Now it’s my turn. My daughter and her husband are expecting their first baby at the end of January.

Yikes! I guess I’m going to test out my theory. And, I’m really kind of excited

Back home…

Friday, February 29th, 2008

I haven’t posted for awhile. As it happened, our RVing trip was cut short, and we have returned home.

As I mentioned in my last post, my husband was experiencing some health problems, and eventually we just decided it was better to be home and get medical assistance from the people we knew.

As it turns out, Mike probably only has a pinched nerve. Nothing serious. Which is great!

So what have I learned about giving up control? I think I was mostly reminded of things I already knew, like: what’s going to happen will. All I can control is my response. When you can’t see into the future, make the best of today.

I also believe that everything happens for a reason. There is a reason we need to be home right now. I just have to be open to the opportunity.

════════════════════

- _TASK ITEM 1_:
In the blog post about returning home, why did the RVing trip end early? Answer in one to three sentences.
- _TASK ITEM 2_:
Answer these questions from the blog post:
(a) When is the daughter's first baby expected?
(b) What date is given for the post headed "Back home…"?
(c) What does Mike probably have?
- _TASK ITEM 3_:
Copy the blog post from "Friday, February 29th, 2008" to "Which is great!", replacing "RVing trip" with "camping trip".

════════════════════

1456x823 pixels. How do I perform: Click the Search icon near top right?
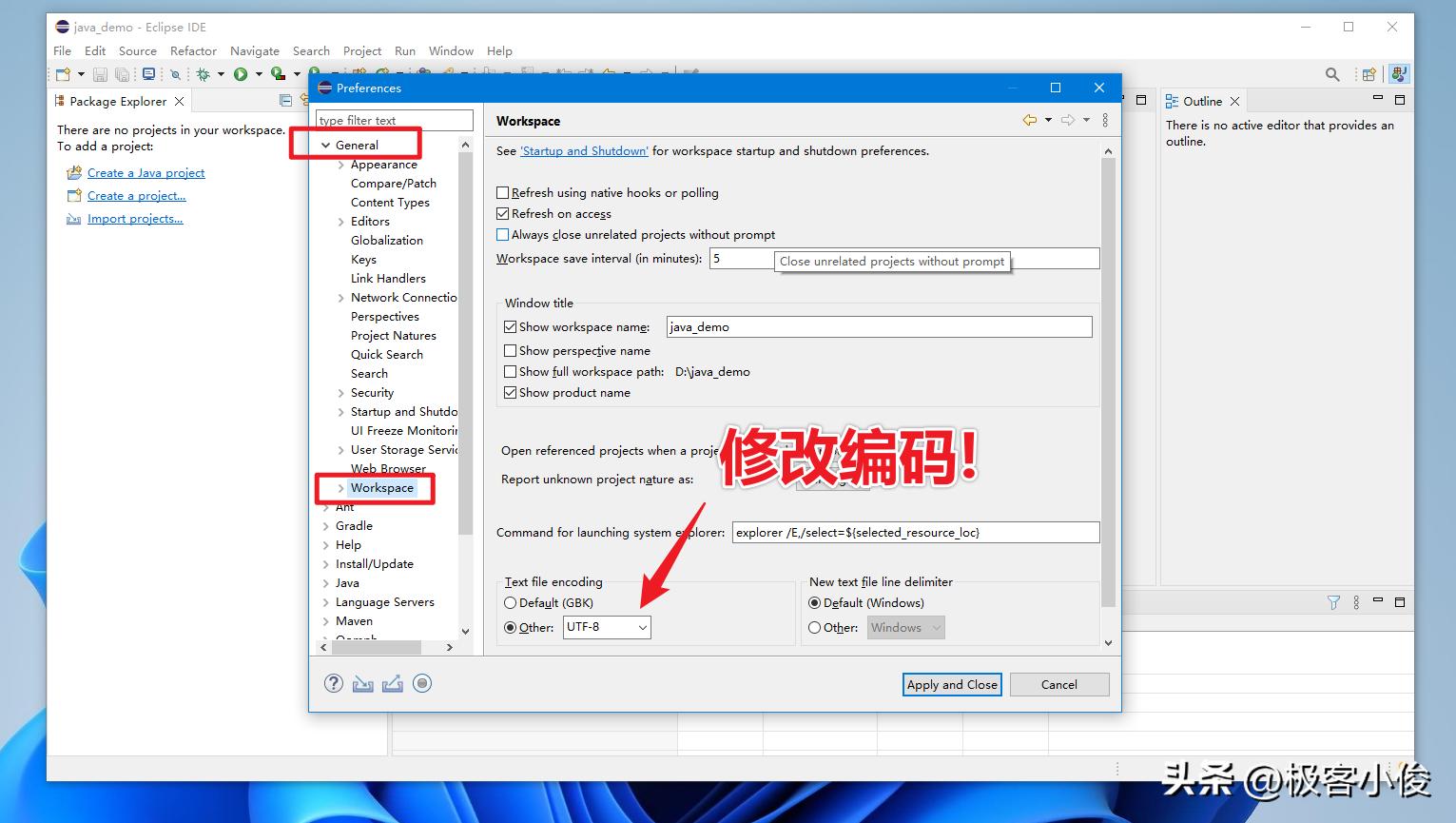pyautogui.click(x=1331, y=74)
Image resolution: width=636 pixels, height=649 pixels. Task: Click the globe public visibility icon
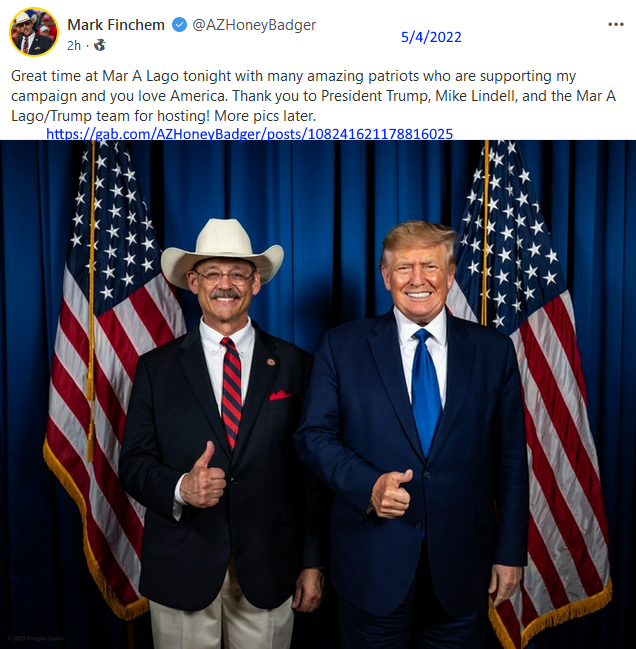pos(100,45)
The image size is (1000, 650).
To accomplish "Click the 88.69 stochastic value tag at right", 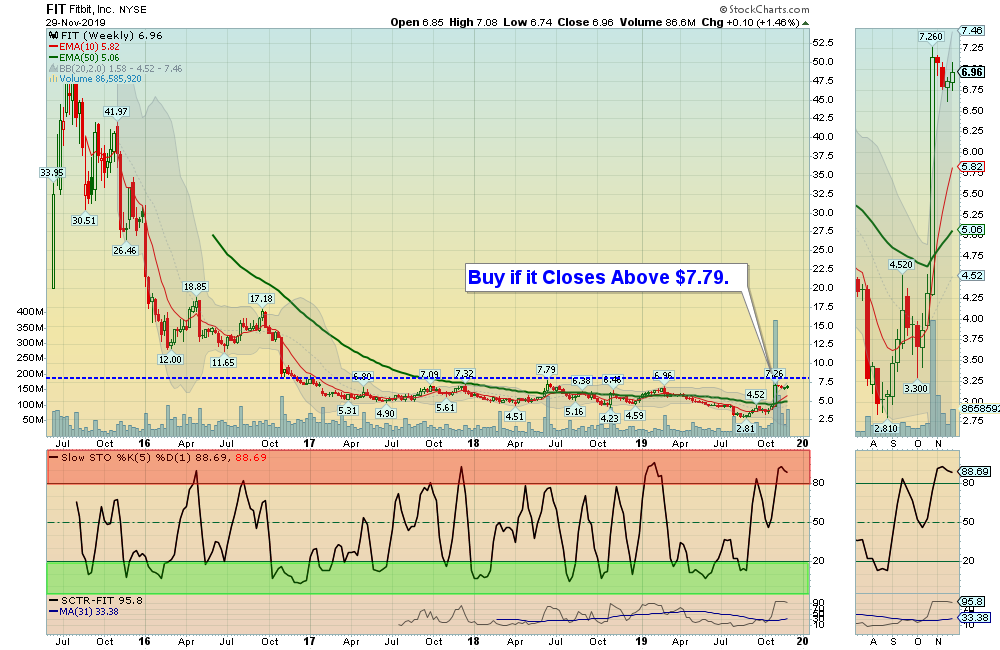I will pyautogui.click(x=972, y=471).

════════════════════

- _ANSWER SECTION 1_:
The husband was having health problems. The couple decided it was better to be home and get medical help from people they knew.

- _ANSWER SECTION 2_:
(a) At the end of January.
(b) Friday, February 29th, 2008.
(c) A pinched nerve.

- _ANSWER SECTION 3_:
Friday, February 29th, 2008

I haven’t posted for awhile. As it happened, our camping trip was cut short, and we have returned home.

As I mentioned in my last post, my husband was experiencing some health problems, and eventually we just decided it was better to be home and get medical assistance from the people we knew.

As it turns out, Mike probably only has a pinched nerve. Nothing serious. Which is great!